══ Available data ══
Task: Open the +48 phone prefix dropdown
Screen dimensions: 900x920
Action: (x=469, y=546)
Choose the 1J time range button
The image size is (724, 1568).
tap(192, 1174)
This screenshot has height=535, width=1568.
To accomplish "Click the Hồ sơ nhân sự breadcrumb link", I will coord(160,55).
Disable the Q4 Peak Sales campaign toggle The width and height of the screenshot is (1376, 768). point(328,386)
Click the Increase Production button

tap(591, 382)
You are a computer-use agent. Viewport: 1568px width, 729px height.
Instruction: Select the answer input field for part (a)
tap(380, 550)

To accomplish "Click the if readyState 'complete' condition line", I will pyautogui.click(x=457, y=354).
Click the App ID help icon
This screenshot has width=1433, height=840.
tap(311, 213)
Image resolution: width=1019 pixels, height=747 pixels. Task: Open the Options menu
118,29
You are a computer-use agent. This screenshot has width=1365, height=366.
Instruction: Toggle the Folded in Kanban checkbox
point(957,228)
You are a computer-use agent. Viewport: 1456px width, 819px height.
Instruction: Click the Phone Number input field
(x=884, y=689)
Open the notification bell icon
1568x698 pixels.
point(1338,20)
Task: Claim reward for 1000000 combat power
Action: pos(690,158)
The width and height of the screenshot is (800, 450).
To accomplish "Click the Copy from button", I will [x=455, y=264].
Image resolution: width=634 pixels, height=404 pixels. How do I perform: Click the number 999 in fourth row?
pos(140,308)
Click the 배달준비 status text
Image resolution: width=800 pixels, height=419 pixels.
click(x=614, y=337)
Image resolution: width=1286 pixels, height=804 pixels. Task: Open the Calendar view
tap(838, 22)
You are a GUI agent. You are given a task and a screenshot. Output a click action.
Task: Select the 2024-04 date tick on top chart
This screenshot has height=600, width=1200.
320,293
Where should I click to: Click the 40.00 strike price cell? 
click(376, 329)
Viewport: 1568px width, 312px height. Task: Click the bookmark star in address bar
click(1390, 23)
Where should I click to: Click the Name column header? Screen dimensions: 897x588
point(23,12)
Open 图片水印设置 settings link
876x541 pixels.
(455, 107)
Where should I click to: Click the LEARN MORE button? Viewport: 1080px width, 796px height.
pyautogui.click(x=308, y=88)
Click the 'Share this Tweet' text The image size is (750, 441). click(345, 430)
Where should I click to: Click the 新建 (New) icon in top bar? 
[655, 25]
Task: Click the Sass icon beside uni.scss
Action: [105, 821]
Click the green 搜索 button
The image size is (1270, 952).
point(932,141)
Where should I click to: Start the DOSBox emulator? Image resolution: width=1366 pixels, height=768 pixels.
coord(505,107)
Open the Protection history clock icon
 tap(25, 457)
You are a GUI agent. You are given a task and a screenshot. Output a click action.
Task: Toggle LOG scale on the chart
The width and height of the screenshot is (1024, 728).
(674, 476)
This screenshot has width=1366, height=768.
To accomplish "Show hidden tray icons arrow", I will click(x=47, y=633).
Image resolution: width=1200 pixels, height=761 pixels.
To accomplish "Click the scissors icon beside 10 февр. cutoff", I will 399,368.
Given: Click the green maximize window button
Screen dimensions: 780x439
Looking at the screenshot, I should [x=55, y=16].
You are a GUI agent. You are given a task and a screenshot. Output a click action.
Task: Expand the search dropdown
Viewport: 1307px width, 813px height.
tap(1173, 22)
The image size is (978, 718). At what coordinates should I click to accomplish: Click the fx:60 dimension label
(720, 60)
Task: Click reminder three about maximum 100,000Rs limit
═══
**About this task**
Your task is to retype the data exactly, with no line missing.

**Answer space**
Task: Open the +48 phone prefix dropdown
Screen dimensions: 900x920
Action: (x=469, y=546)
Choose the 1J time range button
The image size is (724, 1568).
tap(192, 1174)
This screenshot has height=535, width=1568.
To accomplish "Click the Hồ sơ nhân sự breadcrumb link", I will coord(160,55).
Disable the Q4 Peak Sales campaign toggle The width and height of the screenshot is (1376, 768). point(328,386)
Click the Increase Production button

tap(591, 382)
You are a computer-use agent. Viewport: 1568px width, 729px height.
Instruction: Select the answer input field for part (a)
tap(380, 550)

To accomplish "Click the if readyState 'complete' condition line", I will pyautogui.click(x=457, y=354).
Click the App ID help icon
This screenshot has width=1433, height=840.
tap(311, 213)
Image resolution: width=1019 pixels, height=747 pixels. Task: Open the Options menu
118,29
You are a computer-use agent. This screenshot has width=1365, height=366.
Instruction: Toggle the Folded in Kanban checkbox
point(957,228)
You are a computer-use agent. Viewport: 1456px width, 819px height.
Instruction: Click the Phone Number input field
(x=884, y=689)
Open the notification bell icon
1568x698 pixels.
point(1338,20)
Task: Claim reward for 1000000 combat power
Action: pos(690,158)
The width and height of the screenshot is (800, 450).
To accomplish "Click the Copy from button", I will [x=455, y=264].
Image resolution: width=634 pixels, height=404 pixels. How do I perform: Click the number 999 in fourth row?
pos(140,308)
Click the 배달준비 status text
Image resolution: width=800 pixels, height=419 pixels.
click(x=614, y=337)
Image resolution: width=1286 pixels, height=804 pixels. Task: Open the Calendar view
tap(838, 22)
You are a GUI agent. You are given a task and a screenshot. Output a click action.
Task: Select the 2024-04 date tick on top chart
This screenshot has height=600, width=1200.
320,293
Where should I click to: Click the 40.00 strike price cell? 
click(376, 329)
Viewport: 1568px width, 312px height. Task: Click the bookmark star in address bar
click(1390, 23)
Where should I click to: Click the Name column header? Screen dimensions: 897x588
point(23,12)
Open 图片水印设置 settings link
876x541 pixels.
(455, 107)
Where should I click to: Click the LEARN MORE button? Viewport: 1080px width, 796px height.
pyautogui.click(x=308, y=88)
Click the 'Share this Tweet' text The image size is (750, 441). click(345, 430)
Where should I click to: Click the 新建 (New) icon in top bar? 
[655, 25]
Task: Click the Sass icon beside uni.scss
Action: [105, 821]
Click the green 搜索 button
The image size is (1270, 952).
point(932,141)
Where should I click to: Start the DOSBox emulator? Image resolution: width=1366 pixels, height=768 pixels.
coord(505,107)
Open the Protection history clock icon
 tap(25, 457)
You are a GUI agent. You are given a task and a screenshot. Output a click action.
Task: Toggle LOG scale on the chart
The width and height of the screenshot is (1024, 728).
(674, 476)
This screenshot has width=1366, height=768.
To accomplish "Show hidden tray icons arrow", I will click(x=47, y=633).
Image resolution: width=1200 pixels, height=761 pixels.
To accomplish "Click the scissors icon beside 10 февр. cutoff", I will 399,368.
Given: Click the green maximize window button
Screen dimensions: 780x439
Looking at the screenshot, I should [x=55, y=16].
You are a GUI agent. You are given a task and a screenshot. Output a click action.
Task: Expand the search dropdown
Viewport: 1307px width, 813px height.
tap(1173, 22)
The image size is (978, 718). At what coordinates should I click to accomplish: Click the fx:60 dimension label
(720, 60)
Task: Click reminder three about maximum 100,000Rs limit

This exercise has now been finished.